NEW YORK (GenomeWeb News) – Almac Diagnostics said today that University of Miami researchers will use its breast cancer microarray technology in studies of how genetic differences found in varying ethnic groups influence the disease.
The researchers at the university's Miller School of Medicine's Sylvester Comprehensive Cancer Center are using a two-year, $725,000 grant under the Department of Defense's Synergistic Idea Award program to fund the studies focused on the genetic differences found in African-American breast cancer patients in particular.
The company said its Cancer DSA microarray technology enables profiling from frozen and from FFPE tissue, and it is based on array content generated from sequencing, gene expression profiling, and mining of public databases and bioinformatics analysis.

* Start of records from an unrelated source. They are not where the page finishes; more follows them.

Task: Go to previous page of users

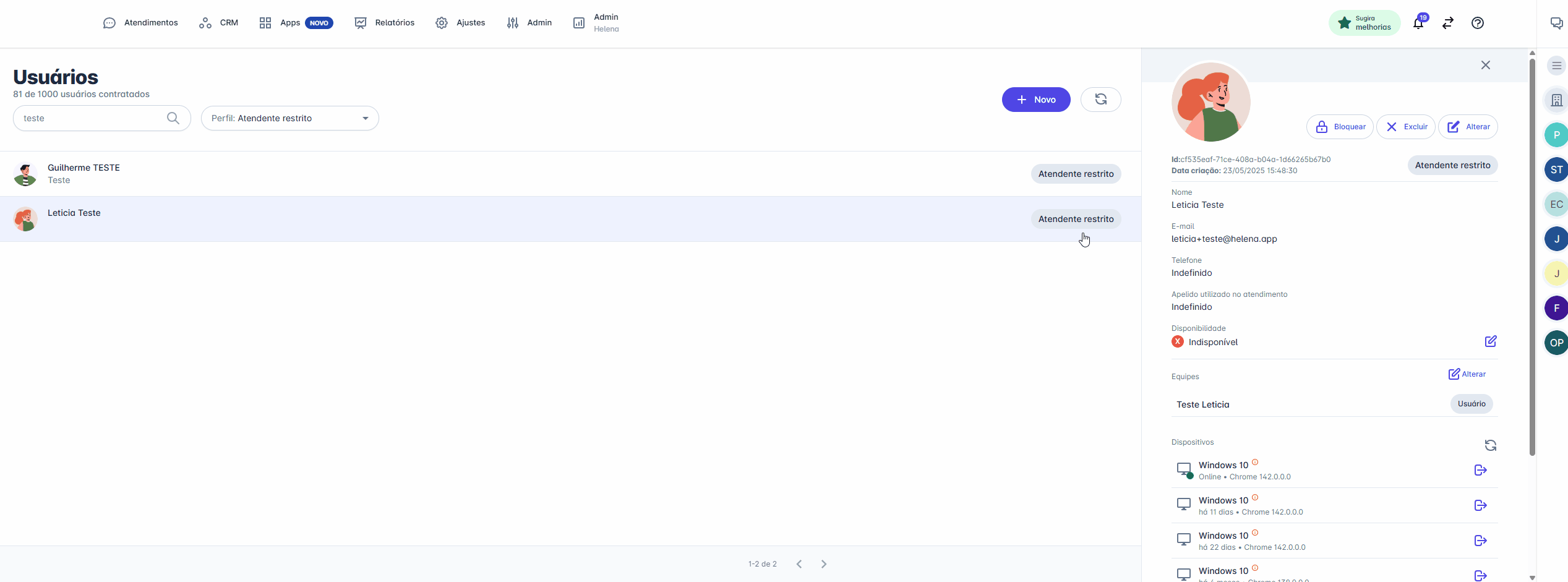Action: click(x=799, y=564)
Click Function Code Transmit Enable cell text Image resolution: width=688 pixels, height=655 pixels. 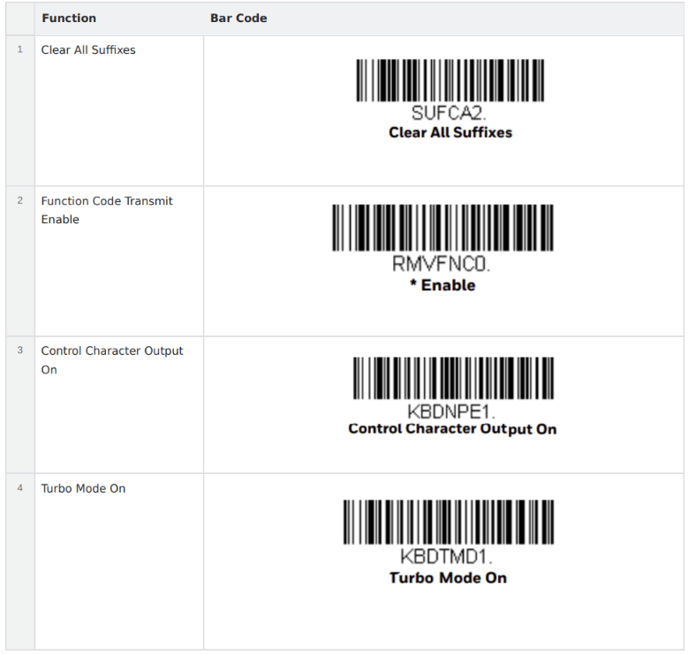(x=106, y=210)
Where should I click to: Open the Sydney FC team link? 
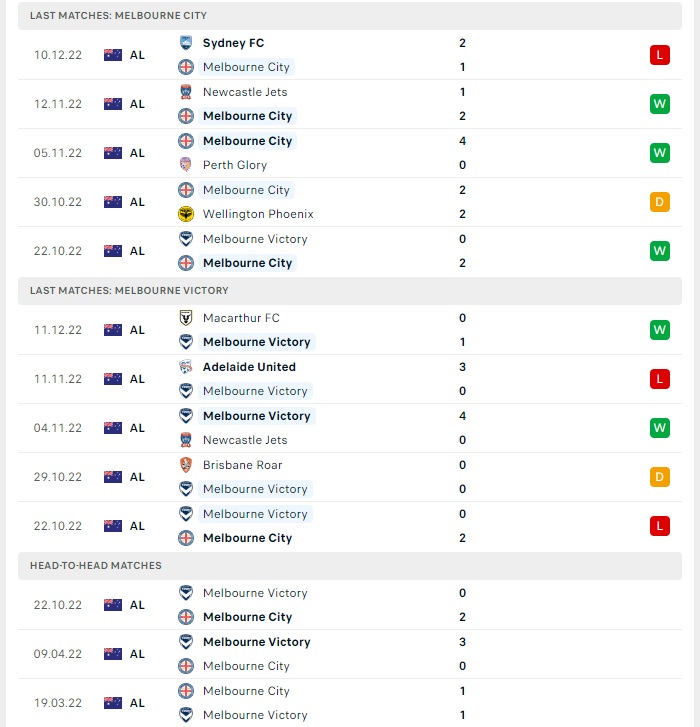pyautogui.click(x=233, y=43)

Lisa Baumbach, an associate professor of pediatrics at the Miller School and a winner of the grant, said in a statement that the Almac diagnostic tools have been used in recent studies to "indicate that there may be distinct genetic differences in breast tissue between African-American, Caucasian, and Hispanic patients. The new grant will allow the UM team to take those findings a step further, with an international collaboration on women of African descent."
The Miller School research will compare genome expression in African-American women with naturalized African women, examining 50 women in each group, and will analyze chromosomal alterations associated with gene expression differences.
Financial and further terms of the agreement were not released.